_Aufgabendetails_:
Wie viele waren laut dem Text über Ulrich Kappes in seinem Naumburger Jahrgang gestartet? Bitte antworten Sie mit einer Zahl.

Ein Ort, nicht erfunden, sondern gewachsen in seiner Berufung zum Dienst in der Nachfolge unseres Herrn.
Gewachsen in den jahrzehntelangen Herausforderungen seiner Biographie: Schon als Schüler in Naumburg lernte Ulrich Kappes „arbeiten bis zum Umfallen“. Als einer von zweien war er nach 3 Jahren übriggeblieben, um erfolgreich dort das Abitur abzulegen. 16 waren in seinem Jahrgang gestartet! Am Ende war er hart geprüft aber bestens ausgestattet mit fließenden Kenntnissen in Latein, Griechisch und Hebräisch seiner Berufung nachzugehen: dem Studium der Theologie. Die Aufnahme an die Universität Leipzig geschah durch Prof. Wagner. Bald wurden Ulrich Kappes Assistent bei Prof. Sommerlath, hat in seinem Hause wohnen dürfen und konnte so unmittelbar seine Vorliebe zur systematischen Theologie ausleben. Die Promotion folgte über den „Aggressionstrieb“ – den menschlichen Freiheitsbegriff bei Barth und Bultmann. (summa cum laude!) Und doch hielt es ihn aus Überzeugung, aber auch aus Berufungsgründen nicht allein bei der Wissenschaft. Ins Pfarramt strebte er und gelangte nach Groß Leuthen, Kreis Lübben. Vier Kirchen und fünf Dörfer, bauen ohne Ende und eine direkte Feedback-Kultur erlebte er, verbunden mit den Familien in den Gemeinden, herausgefordert durch manche Kirchenfeindlichkeit – 8 ½ Jahre – „eine schöne Zeit“! – wie er berichtete.

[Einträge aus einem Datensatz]

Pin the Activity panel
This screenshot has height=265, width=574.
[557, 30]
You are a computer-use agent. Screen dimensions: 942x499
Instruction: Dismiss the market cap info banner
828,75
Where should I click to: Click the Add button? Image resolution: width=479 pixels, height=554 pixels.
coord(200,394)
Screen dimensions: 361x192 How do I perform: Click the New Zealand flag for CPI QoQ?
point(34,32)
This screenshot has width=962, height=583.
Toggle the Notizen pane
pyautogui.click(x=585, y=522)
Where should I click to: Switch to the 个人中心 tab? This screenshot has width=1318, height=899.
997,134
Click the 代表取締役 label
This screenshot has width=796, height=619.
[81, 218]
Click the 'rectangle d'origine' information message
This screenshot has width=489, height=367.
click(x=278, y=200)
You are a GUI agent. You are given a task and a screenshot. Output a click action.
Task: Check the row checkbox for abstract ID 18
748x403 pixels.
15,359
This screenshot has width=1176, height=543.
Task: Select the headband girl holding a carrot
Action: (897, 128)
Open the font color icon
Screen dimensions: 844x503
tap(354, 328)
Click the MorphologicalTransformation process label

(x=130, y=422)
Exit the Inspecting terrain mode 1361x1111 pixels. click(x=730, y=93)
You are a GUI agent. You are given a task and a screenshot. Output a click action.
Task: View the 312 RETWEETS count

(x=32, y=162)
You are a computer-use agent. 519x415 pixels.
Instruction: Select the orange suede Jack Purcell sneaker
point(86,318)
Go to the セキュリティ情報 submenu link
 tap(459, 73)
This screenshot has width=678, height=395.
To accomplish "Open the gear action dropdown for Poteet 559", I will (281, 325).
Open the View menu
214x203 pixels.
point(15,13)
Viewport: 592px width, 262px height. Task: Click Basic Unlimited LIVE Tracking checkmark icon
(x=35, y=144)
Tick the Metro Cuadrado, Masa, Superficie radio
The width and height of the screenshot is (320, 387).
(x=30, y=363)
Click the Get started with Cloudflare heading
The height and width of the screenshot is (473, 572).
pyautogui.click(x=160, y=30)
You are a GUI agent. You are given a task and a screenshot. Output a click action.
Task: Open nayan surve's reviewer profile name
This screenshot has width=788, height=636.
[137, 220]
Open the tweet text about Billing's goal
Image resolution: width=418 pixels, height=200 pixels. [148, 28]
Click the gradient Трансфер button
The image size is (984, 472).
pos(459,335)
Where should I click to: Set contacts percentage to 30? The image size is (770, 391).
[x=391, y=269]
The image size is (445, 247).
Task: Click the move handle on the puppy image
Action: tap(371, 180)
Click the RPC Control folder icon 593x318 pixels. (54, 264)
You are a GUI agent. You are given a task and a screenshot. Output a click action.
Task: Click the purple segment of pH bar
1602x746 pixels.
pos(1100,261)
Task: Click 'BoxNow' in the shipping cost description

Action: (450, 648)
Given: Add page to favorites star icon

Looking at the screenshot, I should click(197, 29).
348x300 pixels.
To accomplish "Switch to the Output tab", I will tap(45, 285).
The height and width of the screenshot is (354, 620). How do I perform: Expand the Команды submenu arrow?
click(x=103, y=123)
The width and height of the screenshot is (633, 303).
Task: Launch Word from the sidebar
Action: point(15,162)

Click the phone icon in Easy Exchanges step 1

_Lösung der Aufgabe_:
16